→ SET OF TASKS:
A) Answer these questions using the budget hearing statement below.
(i) Which Senate committee is Jeff Sessions the Ranking Member of?
(ii) How much was paid to creditors in interest on the debt last year?
(iii) By what percent did base education spending increase from 2008 to 2014?
B) Reproduce the passage of the budget hearing statement starting at "Simply proposing to break" and ending at "the next decade.".

05.06.14

Sessions Delivers Opening Statement At Hearing On President’s Education Budget

“Congress and the President agreed to certain spending limits, but now you are simply proposing to spend well above that… This is not acceptable. If you and the Administration want to spend more money on education, you must make it a priority, reducing spending somewhere else…

More federal money is not a substitute for the support of a family or community, for the value of a role model or mentor, or the quality of a great teacher. More money cannot make a student do his homework or show up on time to class. More money won’t ensure that a teacher will use the best methods… Better results must be the goal.” 

WASHINGTON—U.S. Sen. Jeff Sessions (R-AL), Ranking Member of the Senate Budget Committee, delivered the following prepared remarks today at a Budget Committee hearing with Education Secretary Arne Duncan on the President’s fiscal year 2015 education budget request:

“Secretary Duncan, thank you for appearing before the Senate Budget Committee today to discuss the President’s budget request.

Ensuring that our nation’s children have a quality education is a goal that we all share. I am proud of Alabama’s progress in education. With little new money, using their Reading Initiative and their Math and Science Initiative, they have achieved remarkable success.

Washington does not educate children. More money alone does not improve learning. Better results must be the goal. You must know, Mr. Secretary, that your government is running out of money. Congress and the President agreed to certain spending limits, but now you are simply proposing to spend well above that. These are the spending caps the President himself signed into law just a few months ago. This is not acceptable. If you and the Administration want to spend more money on education, you must make it a priority, reducing spending somewhere else.

Simply proposing to break the spending limits is irresponsible and a political gesture, not a serious policy proposal. We must and will stick with the Ryan-Murray spending limits. The very future of our country and the quality of life for our children depends on wise management of our money today.

Overall, the President’s budget adds about $8 trillion to our nation’s debt. According to the Congressional Budget Office, this massive debt accumulation means annual interest payments will nearly quadruple over the next decade.

Last year, we paid our creditors $221 billion in interest on our debt. That’s more than 6 times what we spent on Pell Grants during that same year. Astoundingly, in 2024, one single year’s interest payment, according to CBO, will be $876 billion. Again: that’s just one year’s payment. The one-year debt interest payment in 2024 will be greater than the amount we’ll spend on your education budget over the next 10 years combined.

Interest must be paid. The huge demands of interest will steal money from all accounts, including education.

Deficits matter. Debt has consequences. If you truly want to support our nation’s children then we have to live within the limits that we have set for ourselves.

At the same time we must recognize that more money doesn’t mean better results. Some of the worst-performing schools in the country are also some of the most well-funded. Base education spending has increased 15 percent from 2008 to 2014, without a corresponding increase in scores—and you propose another $1.3 billion increase next year.

[Item-finding rows]
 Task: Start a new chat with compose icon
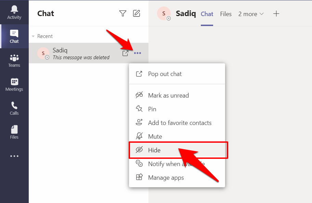pyautogui.click(x=137, y=13)
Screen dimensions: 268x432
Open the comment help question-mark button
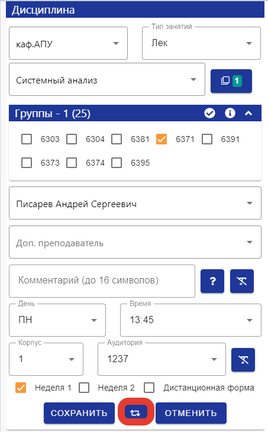coord(212,281)
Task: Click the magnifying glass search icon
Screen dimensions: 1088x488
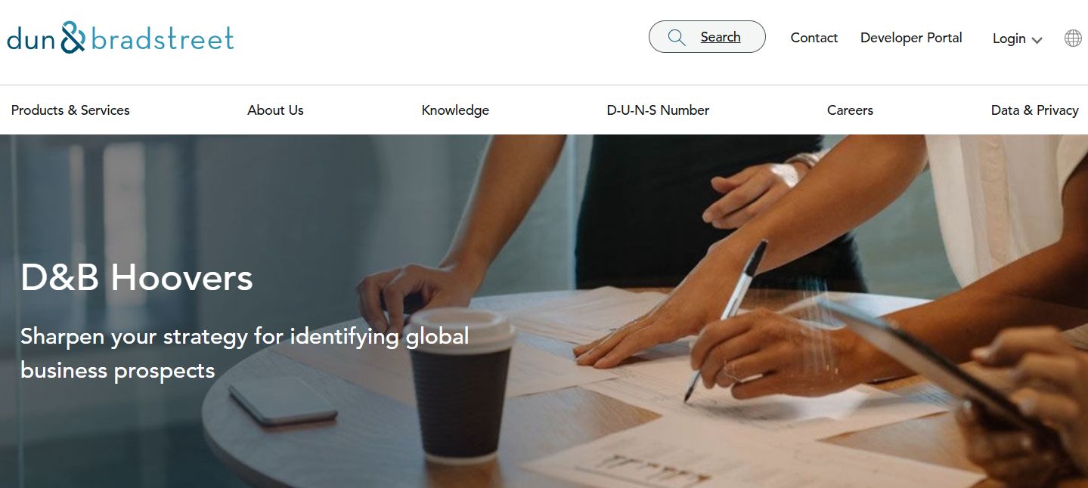Action: 677,38

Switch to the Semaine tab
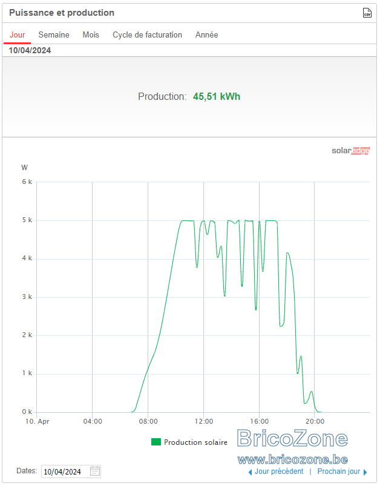(x=54, y=34)
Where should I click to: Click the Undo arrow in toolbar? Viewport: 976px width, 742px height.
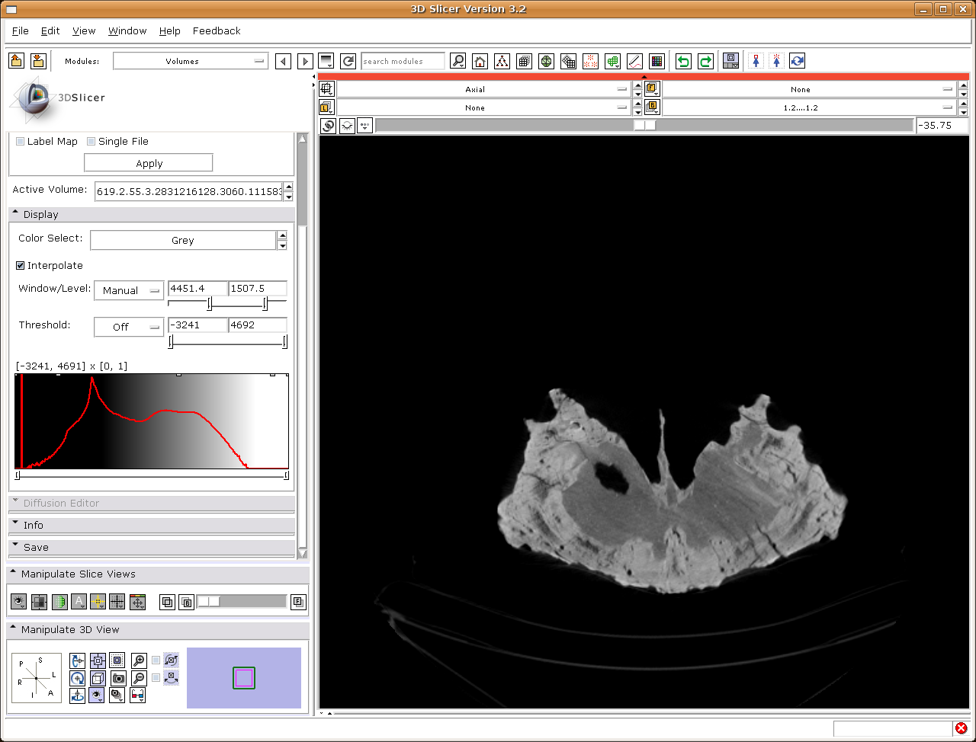683,62
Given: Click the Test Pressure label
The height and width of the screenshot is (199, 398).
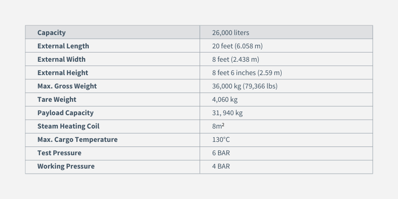Looking at the screenshot, I should [59, 153].
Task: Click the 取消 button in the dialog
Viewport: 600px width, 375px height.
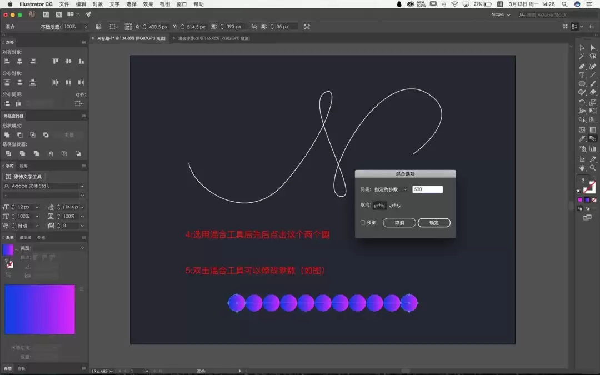Action: 399,223
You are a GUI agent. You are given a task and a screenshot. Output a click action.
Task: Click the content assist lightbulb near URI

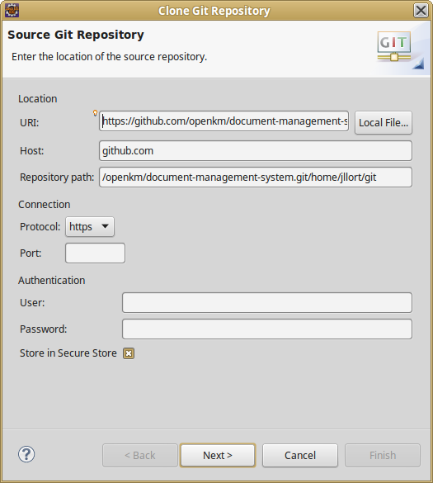[x=96, y=113]
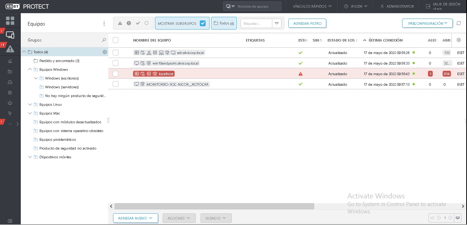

→ SOLUTIONS TO THE TASKS:
A)
(i) The Senate Budget Committee
(ii) $221 billion
(iii) 15 percent

B)
Simply proposing to break the spending limits is irresponsible and a political gesture, not a serious policy proposal. We must and will stick with the Ryan-Murray spending limits. The very future of our country and the quality of life for our children depends on wise management of our money today.

Overall, the President’s budget adds about $8 trillion to our nation’s debt. According to the Congressional Budget Office, this massive debt accumulation means annual interest payments will nearly quadruple over the next decade.